Objectives: Grounded in an ecological approach where participants are acknowledged as experts and knowledge co producers, our work aims at understanding how they cope with mainstream education in high schools.

Methods: 26 teenagers with HFASC (13-17) and their parents collaborated in this research, in France (n=17) and in Quebec (n=9). This study examines qualitative data from semi-structured interviews with the teenagers in the light of descriptive analyses of two questionnaires that they completed: the Friendship Qualities Scale (FQS) and the Self-Perception Profile for Adolescents (SPPA).

Results: Questionnaire analysis. Cluster analysis identified three profiles of friendship representation (FQS), mainly distinguished by two dimensions: companionship and help/aid from a friend. Three dimensions (social acceptance, close friends and physical appearance) differentiate self-perception into a 4-group typology (SPPA).
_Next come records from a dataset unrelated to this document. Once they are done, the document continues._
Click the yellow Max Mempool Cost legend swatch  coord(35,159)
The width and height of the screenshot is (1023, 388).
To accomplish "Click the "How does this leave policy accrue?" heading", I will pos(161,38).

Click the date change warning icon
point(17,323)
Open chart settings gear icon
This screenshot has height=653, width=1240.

Moreover, social skills training support (individual or group sessions) were positively correlated with more confident friendship and self-representations. Thematic analysis. Managing sensory overload in the school setting (N=20), perceived immature behaviors and bullying from peers (N=19) and fatigue resulting from to important workload (N=15) are identified as the main obstacles for their wellbeing in high school. On the contrary, being included in an intensive or international academic program (N=7), being driven by a passion or a clear objective (N>15) and having a friend in the school environment (N=11) appear to be important enablers for a successful inclusion. In France, the benefits vs limits of the teaching assistant’s presence in class (between 12 to 20 hours per week) need to be examined more closely, from the perspective of specific challenges for self-esteem and autonomy. Although strongly dependent of peers’ representations, the autistic identity is generally well lived and accepted, especially outside of high school (N>18). Finally, differences between France and Quebec in access to health services and school systems appear to have little impact on adolescents’ well-being but raise a number of questions regarding provision support access inequalities for certain families, considering the frequent use of private services in France.

Conclusions: When France and Quebec just released their new national plans for autism, transition from adolescence to adult life will constitute one of the major challenges for youth with HFASC in the next few years and has to be anticipated as soon as possible. This preparation would allow the adolescents to gain autonomy and practical skills to better understand their needs and strengths and allow them to speak for themselves in a professional environment. Finally, our work highlights the interest for Francophone research and society to move from a deficit-led approach to a neurodiversity paradigm, promoting empowerment of individuals and considering ASC as a valuable contribution to human diversity.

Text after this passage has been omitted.